Citizens Advice submission to the Work and Pensions Select Committee urgent inquiry into the Pathways to Work Green Paper
A summary of our submission is published below. You can access a pdf version of the full submission here 290 KB , or an editable Google doc version here.
We focus in this submission on the green paper proposals that the government intends to implement without consultation. We oppose the government’s decision not to consult on the main disability and incapacity benefit cuts, which is based largely on the need to meet the Office for Budget Responsibility’s timetable for assessing the fiscal rules. This is not a credible approach to making changes to benefits that will leave millions of disabled people worse off.
We are concerned that the impact assessment does not provide a full analysis of the impact of the green paper. An inappropriate baseline risks obscuring the number of people that will fall into poverty (it could be as high as 400,000 people – including 100,000 children), and it provides no analysis of the combined impact of Personal Independence Payment (PIP) eligibility changes and the abolition of the Work Capability Assessment (WCA).
The current disability and incapacity benefits system is flawed. It causes anxiety and stress for claimants. Delays are common, and reassessments are frequent. Above all, it does not provide a sufficient income for disabled people to live on. There are few concrete proposals in the green paper focused on addressing these problems – and the cuts to benefit eligibility and rates will exacerbate its most significant flaw.
Preliminary analysis based on our debt client data suggests that people losing the PIP daily living standard rate would end up with a monthly deficit of £297, and those losing the daily living enhanced rate would have a deficit of £423. For disabled people on UC and out-of-work (a proxy for receiving the UC health element), monthly deficits would grow to £229. In short, disabled people’s income will fall a long way short of what is needed to cover their basic living costs.

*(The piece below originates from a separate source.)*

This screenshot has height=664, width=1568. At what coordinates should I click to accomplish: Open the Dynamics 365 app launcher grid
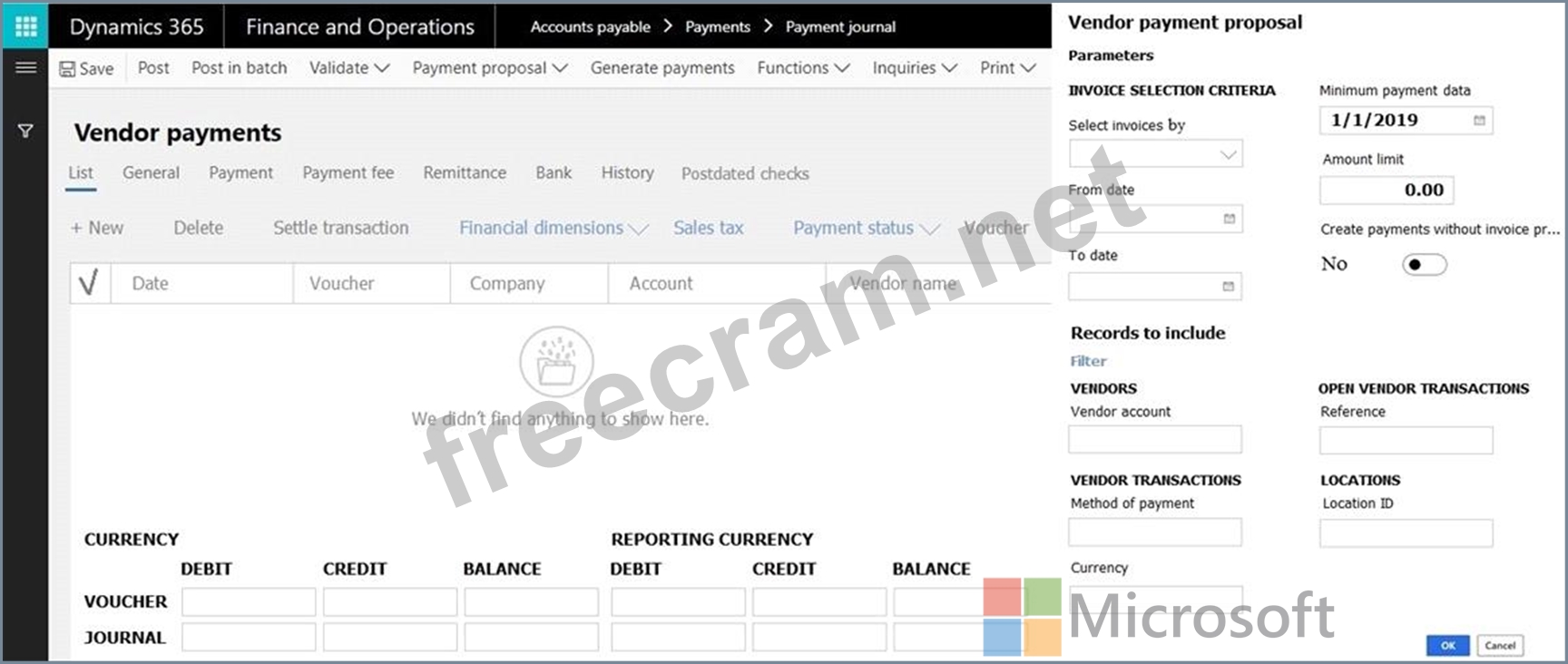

The changes to PIP eligibility criteria are based on fallacious logic that only those scoring 4 or more points in a single daily living category have significant financial needs arising from their condition, and indeed that only this group should be deemed incapable of work after the WCA is abolished.
Our advisers, who work closely with the people who will be directly affected by the green paper’s proposals, are concerned that many of the people who will lose PIP have serious medical conditions, with limited opportunities to challenge their scores when reassessed. The changes will see people’s health, access to care, and ability to work worsen. And there will be a significant increase in or deepening of poverty, especially as a result of the Universal Credit cuts.
We are not convinced that the people who will be financially worse off as a result of the cuts will be able to increase their income from employment. The government has not yet published analysis of the likely impact of new investment in employment services, or the impact of losing PIP on claimants already in work. And there are wider barriers to work around health, the cost of living, and discrimination that the green paper does not meaningfully address.